Hacker News new | ask | show | jobs
by diminish 3207 days ago
>> Can the ridiculous overeagerness of Web Audio be reversed? Can we bring back a simple “play audio” API

To be frank, graphics world had some type of standard (OpenGL) long time ago, next to DirectX. So WebGL had a good example. However in the audio world we haven't seen a cross platform quasi-standard spec covering Mac, Linux and Windows. So IMHO, non-web audio lacks also common standards for mixing, sound engineering, music-making. That's why web audio appears to lack a use case. IMHO, that smells opportunity.

I use Web Audio, in canvas-WebGL based games where music making is needed. I understand the issues - we definitely need more than "play" functionality.

4 comments

We've been through this multiple times. WASAPI, MME, DirectSound on Windows. CoreAudio on Mac. Libraries like SDL_mixer, FMOD, Wwise. We know how to construct a sound API. There's 20 years of prior art.

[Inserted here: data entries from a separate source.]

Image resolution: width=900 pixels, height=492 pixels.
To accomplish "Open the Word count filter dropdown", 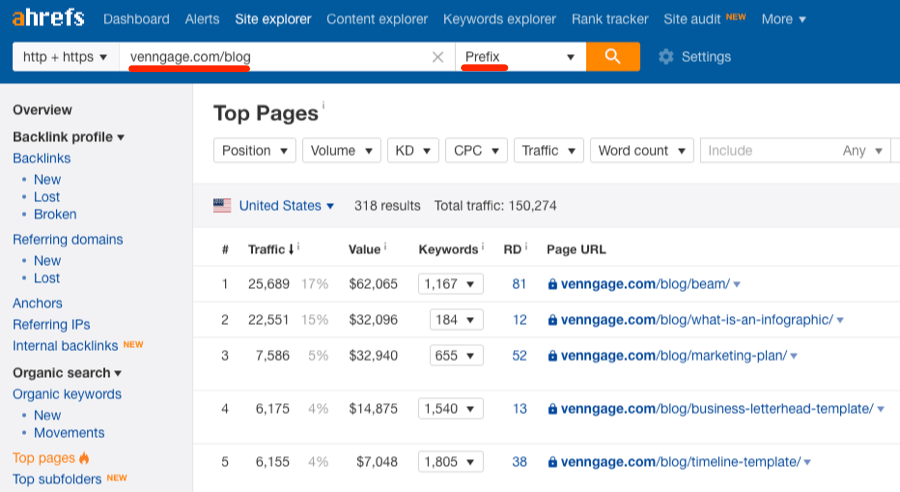I will [x=641, y=150].
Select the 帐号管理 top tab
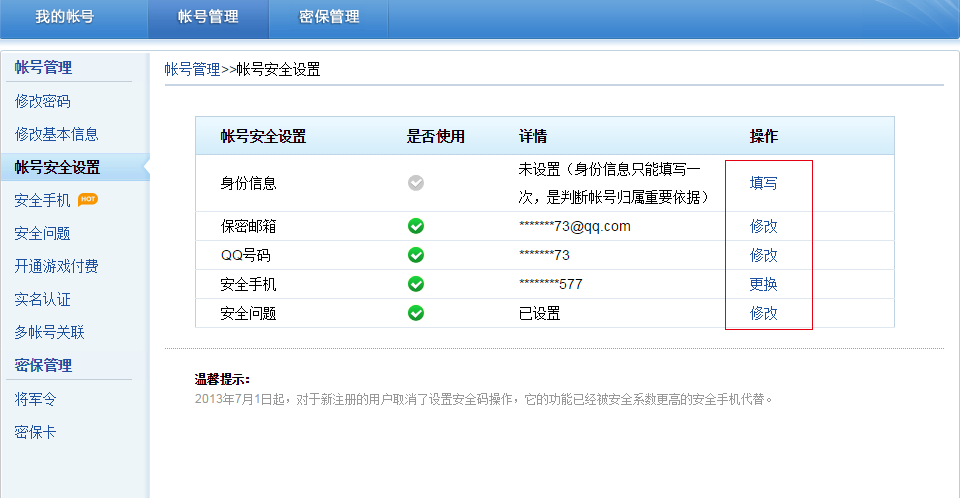961x498 pixels. tap(208, 17)
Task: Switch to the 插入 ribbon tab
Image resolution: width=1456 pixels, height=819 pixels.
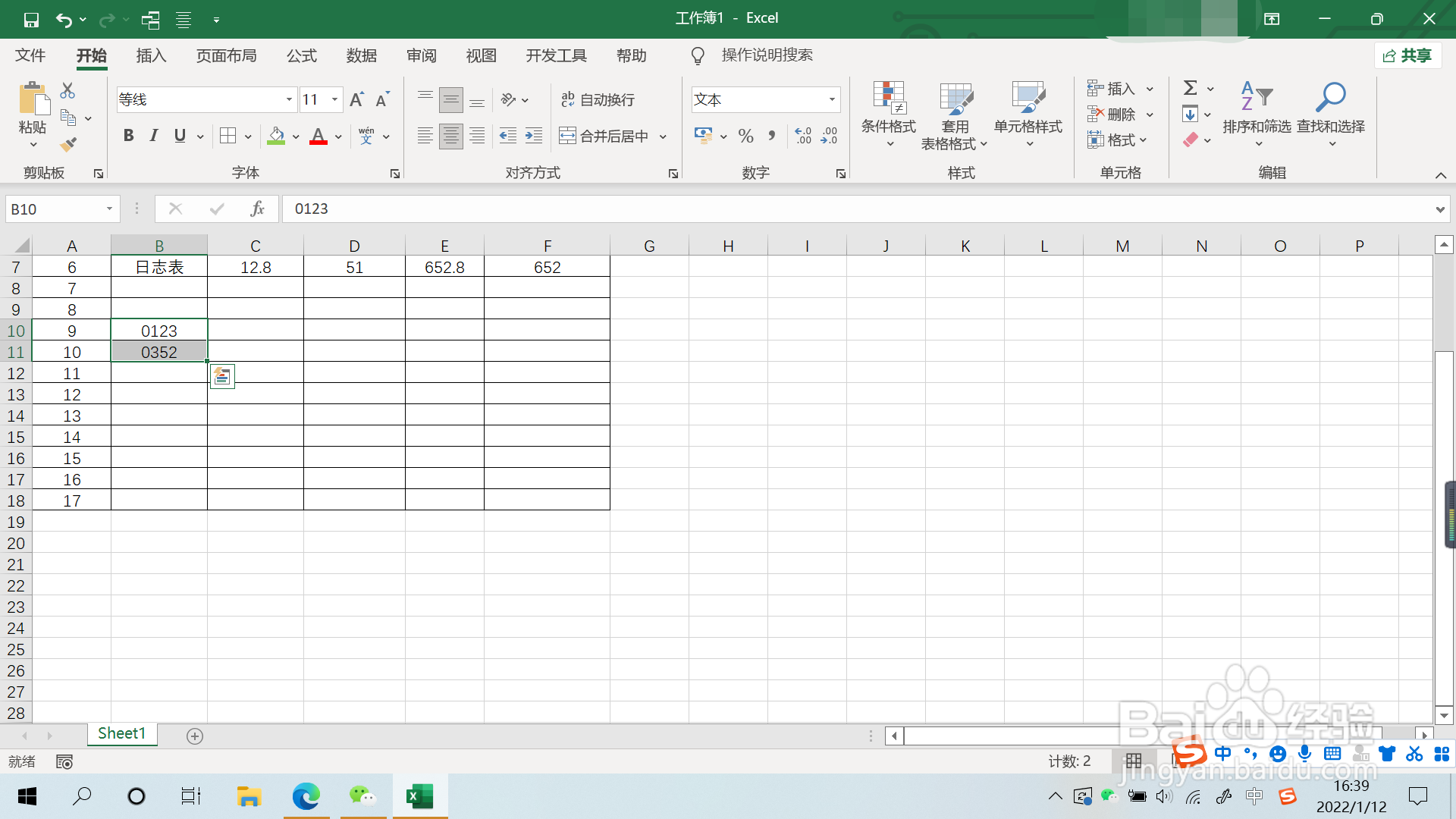Action: [151, 55]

If you provide a low-level "play" API, others can build stuff on top because it's just numbers. Sure, sometimes there's "expensive numbers" like MP3 decoders, FFTs, etc., but these can be added as needed.

It's fairy easy to get PCM out on any one platform (which means you can build support for Win/Mac/Linux by writing that small C code 3 times), and as Jasper_ noted, the rest is just math on some integers or floats, so there is nothing much platform specific about it.

I think the bigger issue is that non-experts sometimes get tasked with adding support for things.

The "audio device API that leaves the sample rate completely unspecified" example is, believe it or not, one I've seen before elsewhere. And yet, if you know the first thing about PCM samples, you know this is a mind-numbingly stupid mistake to make. Yet it's a mistake that a few people have made into shipping products, because they can't or won't reason about audio, and this did not stop them from being in charge of an audio API.

Whether the API could be used to play MOD files is a good litmus test of its suitability for a variety of purposes. Covers repeatedly playing samples at differing volumes and pitches, simultaneously.

I'd rather have a comprehensive API that someone can dumb down than one that's so crippled as to be unusable beyond very basic functionality.

A FastTracker 2 player was discussed on HN quite some time ago (spoiler: uses ScriptProcessorNode): https://news.ycombinator.com/item?id=10538791
> However in the audio world we haven't seen a cross platform quasi-standard spec covering Mac, Linux and Windows.

OpenAL: https://www.openal.org/

Don't let the name fool you. OpenAL is a closed-source library, much like Wwise or FMOD or PortAudio, that just implements playback. Bizarrely enough, it is also the only one of these APIs that uses a similar "play this buffer" approach and suffers from the same issues as Web Audio's memory management, just without a GC.

The actual audio equivalent to OpenGL is OpenSL [0], which I don't think picked up any support from anybody.

[0] https://www.khronos.org/opensles/

PortAudio is MIT-licensed[0] and seems like a decent example of the primitives you need for audio.

Broadly low-level audio APIs are divided into 2 categories:

1. Callback-based - every time the underlying system has a new block of audio available and/or needs to be supplied with a new block, it calls your callback, which reads input data, does whatever processing you want, and writes output data

2. Stream-based - Inputs and Outputs are represented by streams. You can read from the input stream to record and write to the output stream to play back.

Both types of API can be used for low-latency audio, but you generally introduce a buffer of latency when you need to convert between them.

Portaudio lets applications choose which API they want to use.

[0]http://www.portaudio.com/license.html

OpenAL has multiple implementations, including the popular open source OpenAL Soft. They are not all closed source.

OpenAL does have a recording API so it isn't pure playback only.

But you are right in that the OpenAL scope is fairly limited. It was designed for games, particularly for rapid and frequent playback of simultaneous short sound effects. Because of this, the memory management issues you bring up are not often an issue. You load all the buffers you need at the beginning of the level and you keep reusing them without any more memory allocation/deallocation.

OpenSL ES was adopted by Android in 2.3 (API 9). However, they just recently seemed to invent yet another API, and seem to be leaving OpenSL behind.

> OpenAL is a closed-source library

So are all official OpenGL implementations (MESA isn't official, last I heard). Doesn't stop them from being a standard and being used, although I agree they would be better if they were open source.

OpenGL has to talk to hardware and is implemented by the hardware vendor. OpenAL does not have multiple implementations, isn't provided by hardware vendors and just wraps the platform audio API.
I'm not sure of your point here. Not sure why multiple implementations is a benefit for users. Audio is generic and hardware is cheap enough that the operating systems just implement and include drivers. It's a cross platform library that meets audio needs, including 3D/spatial audio, much like (and designed like) OpenGL.